先前的研究表明包括Treg细胞在内的T淋巴细胞异常参与IgAN的发病，并且在IgAN患者中确切存在Treg细胞表达下降。Jin L W等人通过靶向FOXP3(Treg细胞发育和功能的标志)研究miR-133a和miR-133b对IgAN中Treg细胞分化的影响，对IgAN患者和正常对照组外周血单核细胞miR-133a和miR-133b和FOXP3分析，证明了miR-133a和miR-133b通过调节FOXP3抑制Treg细胞分化，而参与IgAN的发病环节[24]。miR-155是T淋巴细胞亚群平衡和功能的重要调节因子，Yang L等证实miR-155在IgAN患者外周淋巴细胞中表达显著下调导致T淋巴细胞亚群失衡(Th2和Th17的增加以及Th1和Treg的减少)，最终抑制Cosmc基因表达并加重IgA1的异常糖基化[25]。

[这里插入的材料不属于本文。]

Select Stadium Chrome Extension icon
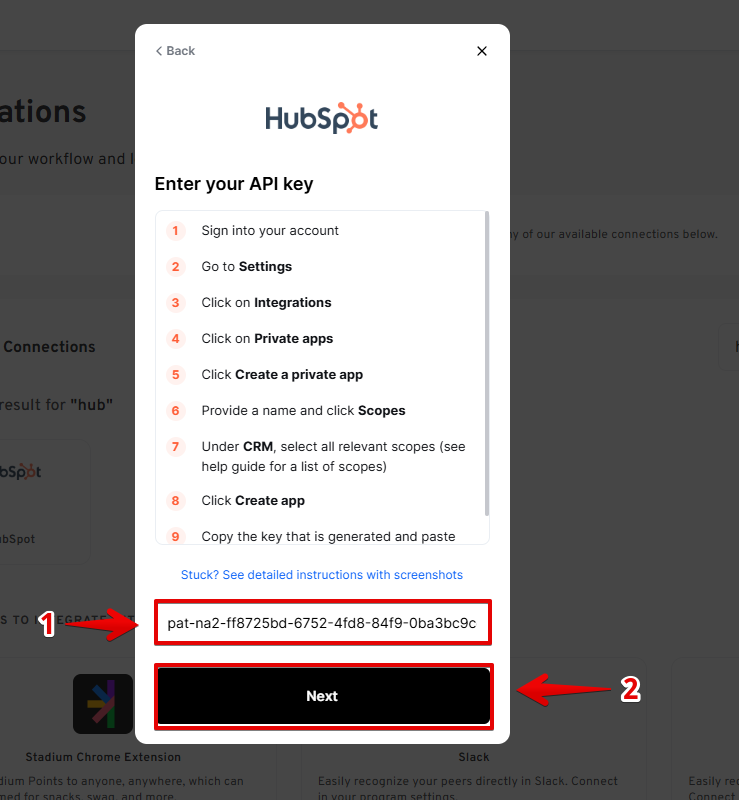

3.2miRNA与IgAN中的炎症反应对IgAN患者循环中存在的IgA1进行糖基化分析提示大部分患者血清糖基化异常的IgA1水平升高。并且糖基化异常IgA1升高水平与IgAN预后不良相关。循环中高水平的异常糖基化IgA1可发生自身聚化成为聚合体。或者与血清中针对铰链区的新抗原表位(糖基化缺陷的O糖苷)的特异性抗体IgG和IgA1(主要为IgG)结合。异常糖基化IgA1和抗聚糖特异性抗体形成循环免疫复合物(Circulating immune complexes，CIC)，这些免疫复合物在易感个体系膜区沉积并引发系膜细胞激活。导致系膜细胞增殖并释放促炎及促纤维化介质，这些介质可以直接导致系膜增殖、足细胞损伤和细胞外基质(ECM)生成，最终引起ESRD。细胞周期蛋白CDK6是细胞周期调节蛋白，可以通过磷酸化p65途径加强NF-κB信号，增强炎症反应，Xing L N等证实miR-29-3p可以靶向抑制CDK6表达，IgAN差异表达miRNA中存在miR-29-3p表达下调，而引起CDK6过表达，导致IgAN发病过程中的炎症反应增强[26]。

4 miRNA与IgAN的诊断及预后

miRNA在体内能以外泌体、蛋白结合微粒体及凋亡小体的形式存在于人体的体液(血清、血浆及尿液)中，这些miRNA形成的复合物在体液中极其稳定，且存在于所有体液中，易于检测，对这些差异表达的miRNA定量检测可以为临床诊断IgAN提供一种新方法 。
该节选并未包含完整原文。